───── Text block
I love being a Christian.
I mean, I love Jesus too. But I also love all the rest of it: Brunch after church with friends, hylomorphism, late-night Eucharist on Christmas Eve, and carols and stollen and roast beef and friends’ children whom I have known and loved since they were born, dressed in deeply miscellaneous animal and animal-adjacent costumes for the pageant. C.S. Lewis and John Donne and Charles De Koninck, Durham Cathedral and St. Cuthbert’s tomb, tucked away absentmindedly behind the high altar, the Aksum Empire and the Holy Roman Empire and all the little communes of monks and anabaptists, who read Acts 2 and 4 and decided to just go ahead and do it; stoles and copes and incense and candles; neoplatonism and canon law and postliberalism and hot cross buns.
And knowing that I am called to a high calling, that nothing good will be lost, that there are no ordinary people, that death has been killed, that our God and King has given us his body to eat, his blood to drink. I love it. I love the experience of being a Christian, and I also think it’s true, so there’s that.
But there have been times when I have found belief to be almost unbearable. And I’ve met enough other people who have shared this particular difficulty that I think my story might be worth writing down.
I was sixteen when I was baptized, but it wasn’t until grad school that I started more seriously to try to follow Jesus. In the decade after that grad school conversion, I went through various … well, in retrospect I’d call them attacks, or something. Episodes. Times I couldn’t stop thinking. I would call them, now, ruminations, though I didn’t have that language then. They came in three varieties:
First, an inability to stop thinking about the idea that God might not be good, might not be trustworthy, if Calvinism was right. Second, a sense of “I can’t live in a world where some people may be going to hell.”
Third, I also at various points felt intensely guilty about things which an objective observer would not say that I ought to feel guilty about. Can I spend time doing anything other than evangelism, or serving the poor? Does God want me to enjoy nature and read novels, or are these things worldly, of the flesh? How can I enjoy anything while abortion is an ongoing reality in this world, in my country?
──────────
[Aim of the exercise]: Can you continue the personal account of loving the Christian life and struggling with obsessive doubts, picking up right after its final sentence?
───── Material provided
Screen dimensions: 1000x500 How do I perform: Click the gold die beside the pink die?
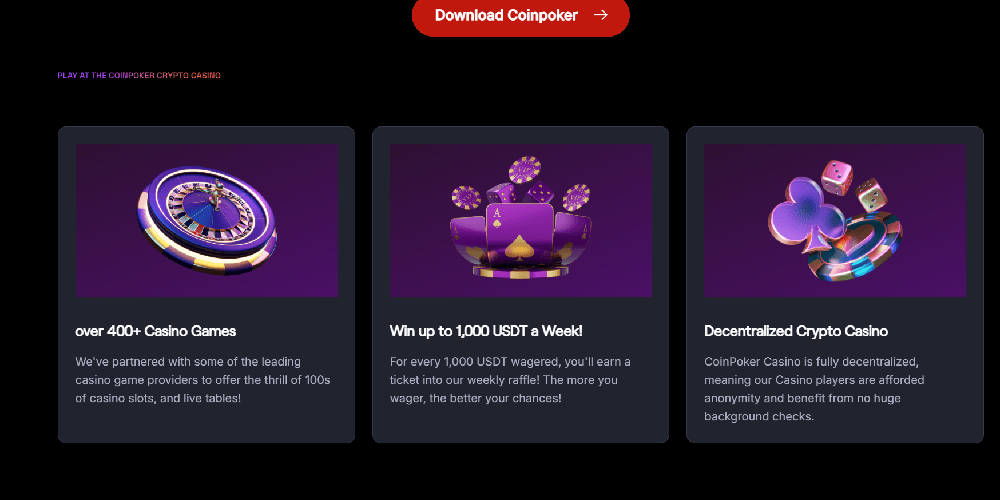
──────────
[Output]:
These circling thoughts led to a kind of exhaustion about my own attempts to make sense of everything, and a sort of grief, a nostalgia for a time when I was just a secular person, not needing to worry about any of this stuff. I felt alienated from non-Christians and even from Christians who didn’t share my intensity and anguish.
And maybe a couple of times, at the worst of these moments, I felt like I was presented with a choice: you can cease to believe, or you can pray for faith. And I prayed for faith.
That choice didn’t feel like it would change reality. What it felt like was that I was given the option to become … a non-player character, somehow. Taking the blue pill, and so on: living in the psychological comfort apostasy offered.
Scrupulosity is agonizing. I had the worried-I-was-sinning kind, too, though usually I worried I was sinning by omission. But the ruminations: those are a real bear.
I’m not sure when I first heard that word — scrupulosity. I think at some point I probably googled “religious OCD,” which is more or less what it is, and what I could feel that it was. It’s been a weird blessing in my life that before my adult conversion, I’d experienced what might be called secular OCD: obsessive-compulsive disorder unrelated to Christianity. How OCD works is that it makes what feel like moral threats: your moral safety, or physical safety, is at risk; you are both unsafe and in the wrong, and performing various rituals (handwashing, not stepping on cracks: the disorder is varied in what it comes up with but it does seem to come up with the same things frequently) is what will put you morally and physically right again.
Very frequently what you care about most is what the disorder “chooses” to threaten you about: “wash your hands just right or your child will die and it will be your fault,” that kind of thing. Those with this disorder are not delusional: You always know on some level that the threat isn’t real, it’s irrational, and because of that, the disorder can be profoundly embarrassing. “Don’t mind me, just going to ummm… wash my hands seven times and then turn off the tap with the backs of my hands… for… reasons… you go ahead and start dinner.”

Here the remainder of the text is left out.